Weekly News

To kick off the New Year (Happy 2017!), I am doing a new addition! A weekly news update that I will post every Friday! Without further ado, let’s get to it!

Radio Signal Traced to Dwarf Galaxy 3 Billion Light-years Away

A mysterious signal coming from space. 3 billion light-years away, a communication from aliens might be found. Sounds sci-fi, doesn’t it? But, all of that is true. Many scientists believe that it is not an alien community, though. The radio signal is called an Fast Radio Burst (FRB). Only 18 FRBs have been recorded. This one was the only one to repeat. According to some scientists, it might be very different from the others because of this characteristic. Could it be a first communication with ET? We don’t know-yet.

LG’s New Innovative Products

Next up, technology. LG, a company that makes every kind of electronic imaginable, has just come up with something that’s hardly imaginable. A new bendable TV screen, and chore-performing robots. This is just about the robots, so click on the link for info on the screen. OLED TV. The company’s robots (the name was not shared) are often used for cleaning, but this new one is used for lawn-mowing. It is the first non-cleaning robot made by LG. It has sensors in front of it to recognize if hedges or other lawn decorations are in front of it. LG also showed off robots made to clean the floors and escort you around. You scan your boarding pass using the “Airbot” and it will tell you about your gate and what the weather is like at your destination.
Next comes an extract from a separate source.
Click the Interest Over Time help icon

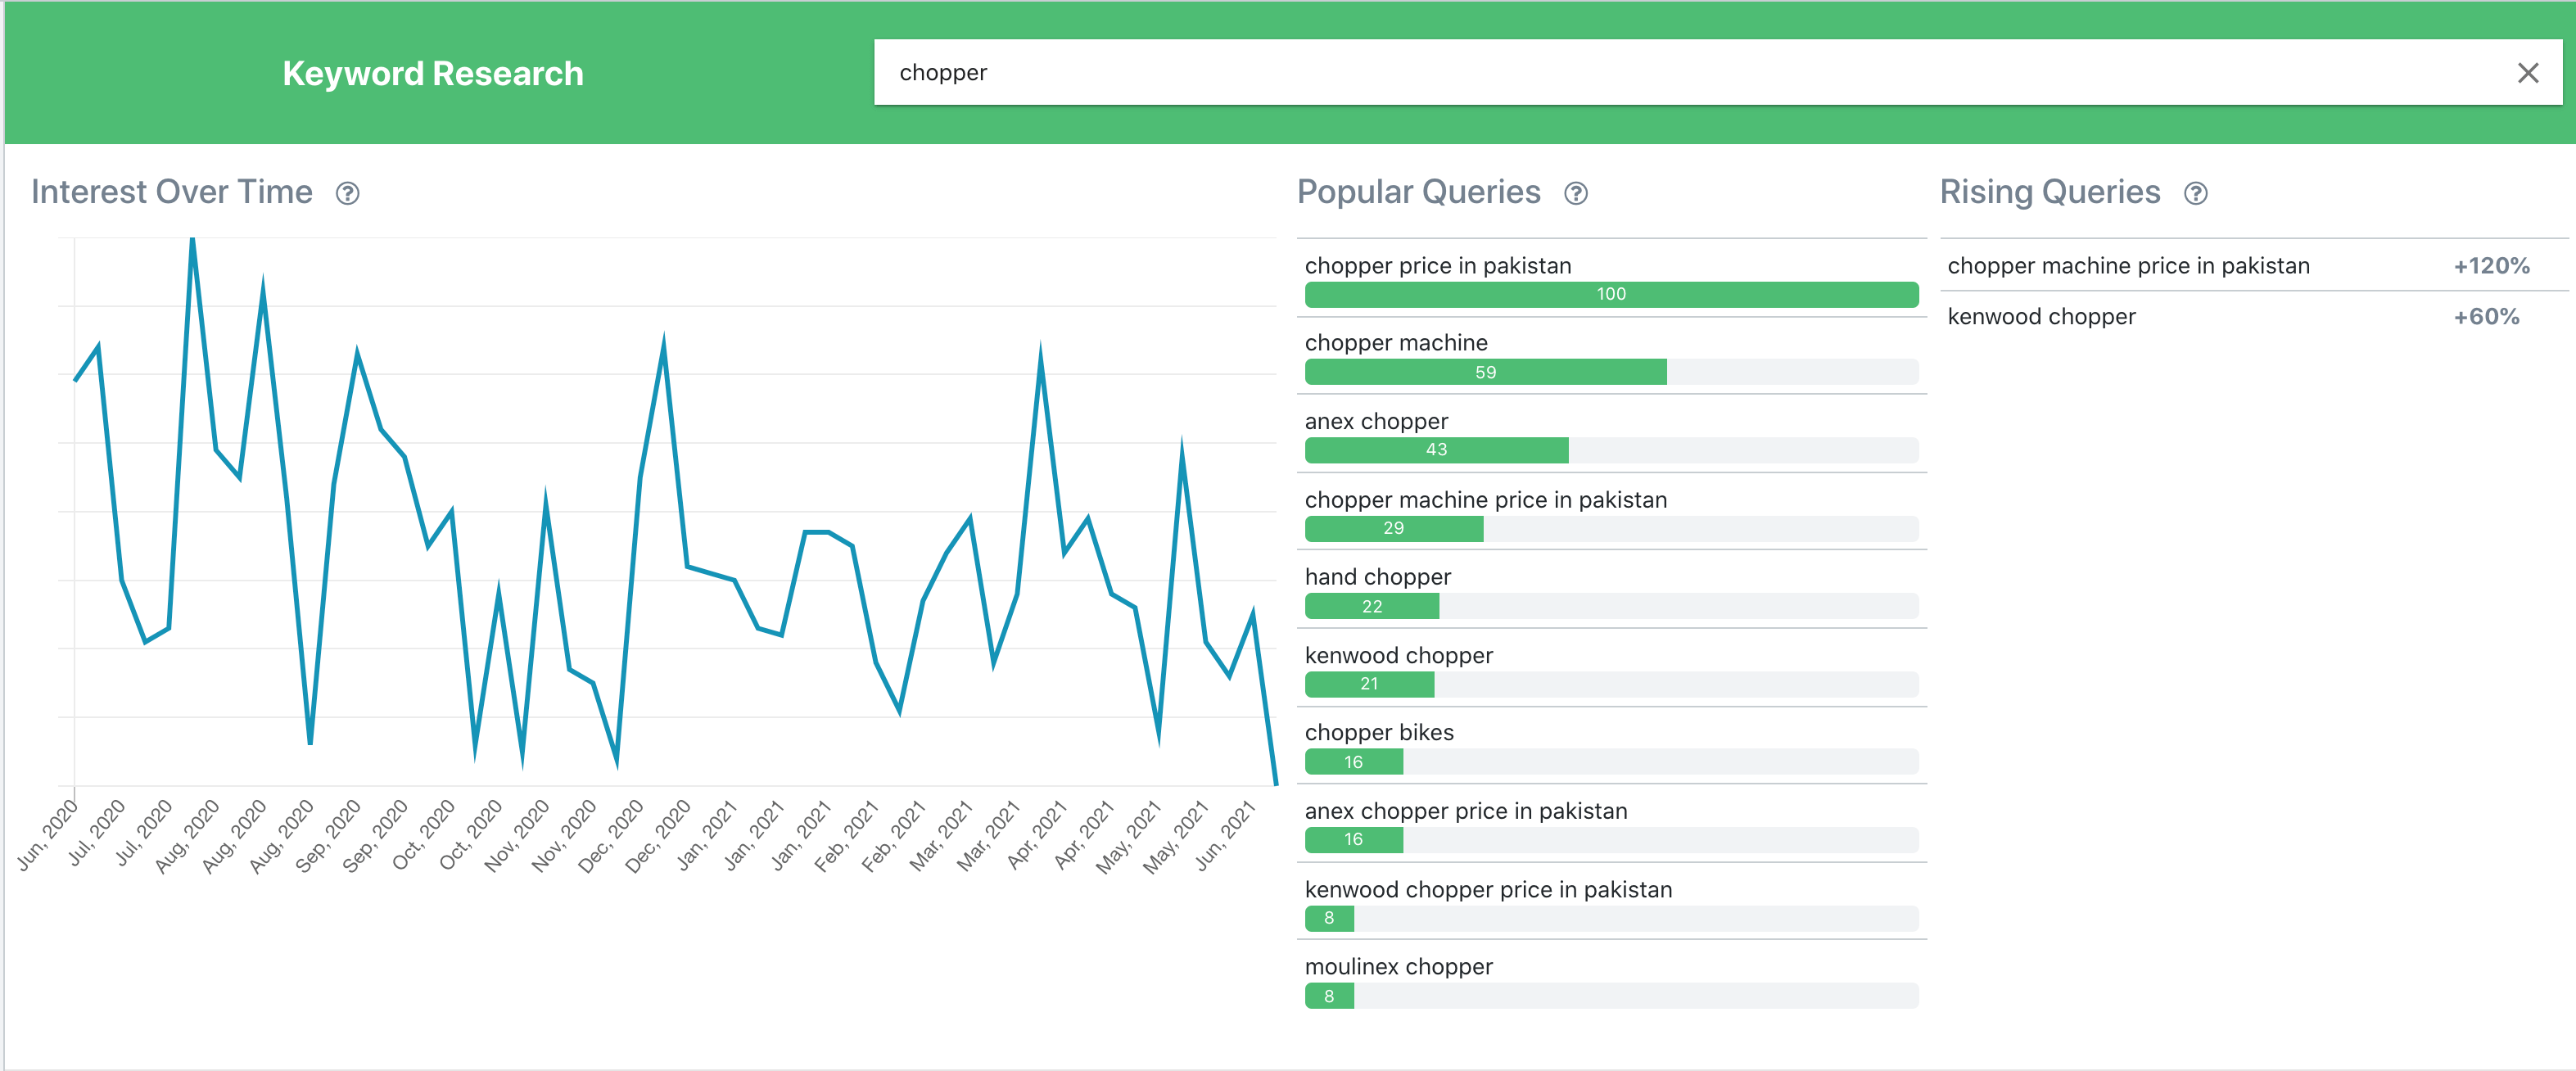click(x=349, y=193)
Massive Ice Sheet to Break Off Antarctica

In the Weddell sea, there is a big ice sheet called Larsen C. There is a very large crack in between it and the mainland, though. In fact, this sheet is the size Delaware. When it breaks free, it will add 10 centimeters to global sea levels. “I think in terms of the impact that the iceberg has on the ocean, it’s a very spectacular event but its not going to be a huge thing in itself — the iceberg is big but the oceans are a lot bigger,” says researcher Martin O’Leary. When it collapses, it will be the third “Larsen” ice sheet to collapse, after Larsen B in 2002.